Bapak

eSHa
Chapter #4

Setelahnya,

Segala keadaan yang tertinggal sebagai kenangan membuat aku terus menandai perubahan pribadi rian, dan waktu yang terus menelan segala kenangan membawa bentuk kesadaran dalam diriku bahwa nyatanya hidupku mendewasa. Nyatanya aku masih bisa berdiri dengan tegak sebagai rian, setelah semua badai yang menyerang hidupku. Semua yang berlalu, menjadi cerita dan pelajaran yang kucatat dalam sejarah hidupku.

Sejak perginya tanpa pamit, arin tidak pernah menunjukan dirinya pada kami selama bertahun-tahun. Aku juga tidak pernah mencarinya atau bertanya tentang keberadaannya pada siapapun, baik orang tua maupun teman-temannya. Sekali lagi aku menegasakan bahwa aku tidak dirugikan apapun atas perginya arin dari kehidupanku.

Emak yang dengan besar hati mengurus arina tanpa aku pernah memintanya, adalah keberuntungan yang tidak ada duanya di dunia ini, aku amat bersyukur untuk itu. Sudah sejak lama aku dan arina tinggal di rumah emak. Hutangku pada emak menjadi berjuta-juta kali lipat saat emak dengan teguh menutup telinganya dari segala macam gunjingan tetangga tentang hidupku dan memilih fokus membesarkan arina juga mendukung perbaikan hidup yang aku lakukan.

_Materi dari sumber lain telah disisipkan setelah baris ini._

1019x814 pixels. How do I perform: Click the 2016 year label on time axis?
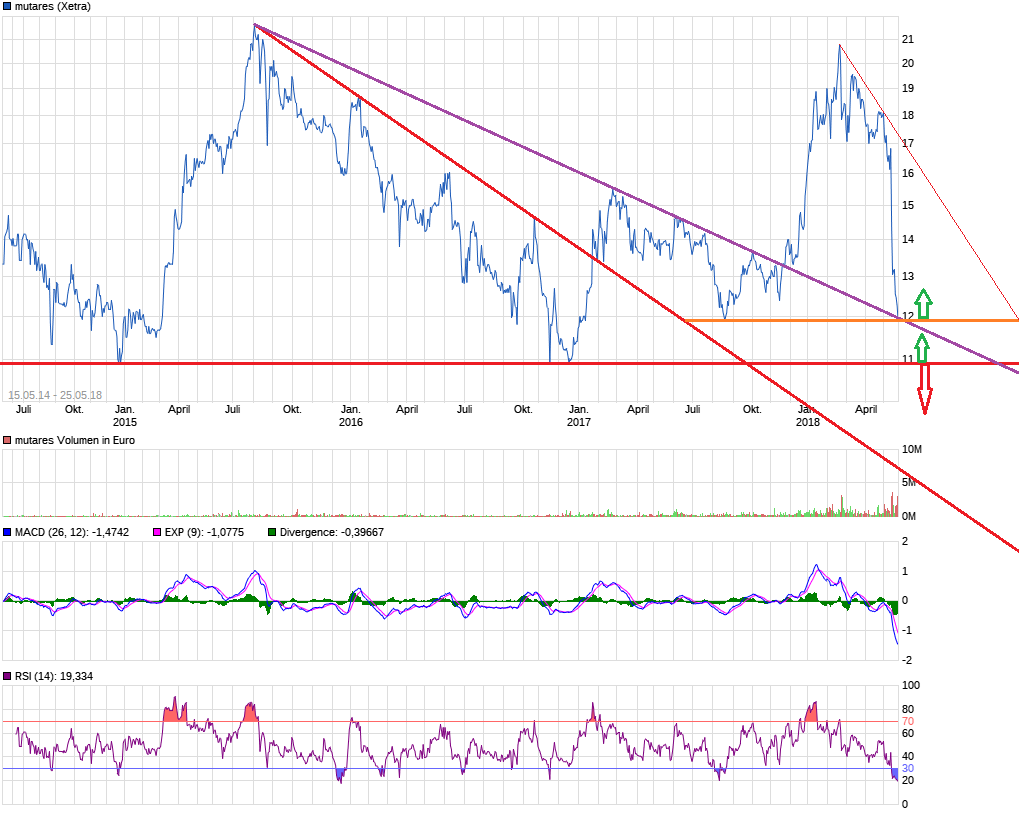click(x=350, y=422)
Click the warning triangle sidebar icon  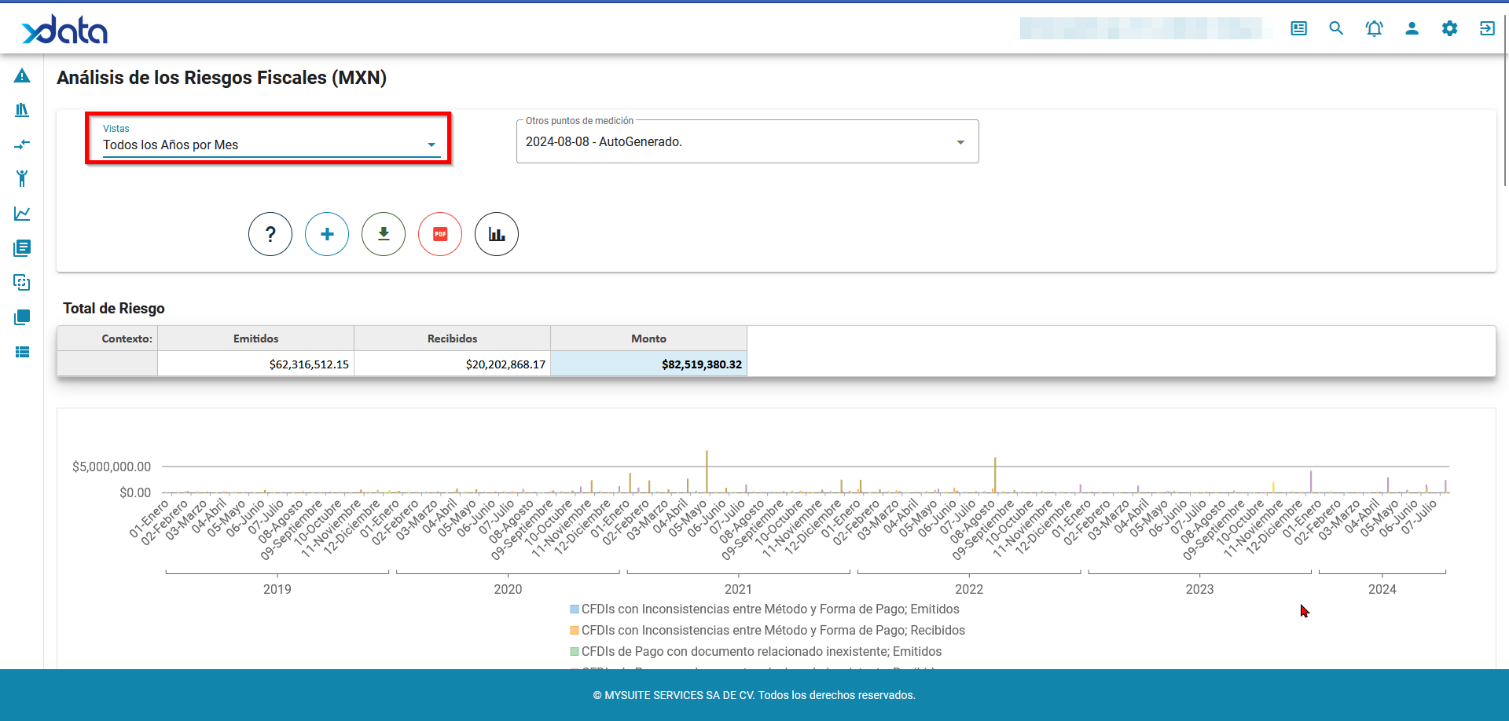coord(22,76)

Gadis cantik nan malang yang lahir sebagai putriku ini tiba-tiba akan masuk sekolah dasar, bagaimana bisa waktu berlalu secepat ini. Bayi kecil yang bisanya hanya berteriak 'bapak' ini sudah akan mengenakan seragam putih merah pertamanya, aku sungguh terharu dengan tumbuhnya arina di sisiku selama ini. Dan kurasa ini puncak kedewasaan yang tumbuh dalam diriku. Tanpa gerimis, rasanya hujan badai kembali menerpa ketenangan hidupku, seminggu sebelum arina memulai sekolah dasarnya, arin datang ke rumah kami. Penampilannya tampak lebih baik daripada yang kuingat terakhir kali. Aku senang melihat keadaanya yang sebaik itu, artinya keputusan kami untuk tidak hidup bersama-sama adalah pilihan terbaik bagi kami. Arin memang wanita dengan keberanian luar biasa, setelah tiga tahun menghilang tanpa kabar sedikitpun, dia datang seorang diri menemui aku dan arina di rumah emak.

Tidak ada yang tidak terkejut dengan kedatangannya yang tiba-tiba ini, termasuk aku dan arina. Reyhan memanggilku saat aku sedang nongkrong bersama teman-teman lamaku di lapangan tempat kami bermain waktu kecil dulu,

"Bang, emak nyuruh balik. ada tamu katanya."

teriak reyhan yang cukup berjarak dari tempat aku duduk saat itu. Aku beranjak dari dudukku sambil berpikir kemungkinan siapa tamu yang dimaksud reyhan. Jujur saja sejak emak dengan sukarela menampung aku dan arina kembali di rumahnya juga membesarkan arina sepenuh hati, aku tidak pernah lagi mengabaikan apapun kata emak, sekecil apapun permintaannya atau nasihatnya atau bahkan perintahnya, aku akan selalu segera melakukannya.

Aku mematung sesaat di hadapan pintu melihat sosok familiar yang cukup lama hilang dari hari-hariku. Seperti dejavu saat pertama kali ia datang ke rumah ini dengan orang tuanya menuntut tanggung jawabku. Aku melihatnya sedang mencium tangan emak dan terisak meminta maaf dengan sungguh.

"Sini, duduk."

kata emak setelah melihatku mematung di depan pintu, arin mengangkat wajah yang sebelumnya tertunduk dipangkuan emak. Masih dalam isak tangis dia menyapaku, kalimat pertaman yang keluar setelahnya adalah juga kata maaf,

"Rian, maafin aku yaa. Aku bener-bener minta maaf."

Aku tidak tahu kalimat apa yang paling tepat untuk merespon ucapan maaf arin yang rasanya sudah sangat terlambat, aku sudah lupa apa yang harus kumaafkan darinya, yang terucap hanya kalimat sederhana,

"Kamu sehat?."

sementara arin hanya menjawabnya dengan anggukan dan kata"hhmm", lalu mengulang permintaan maafnya,

"Tolong maafin aku rian, tolong banget maafin aku."

"Udah, gak perlu bahas yang udah-udah."

"Makasih banyak rian, makasih udah ngurus arina dengan sangat baik."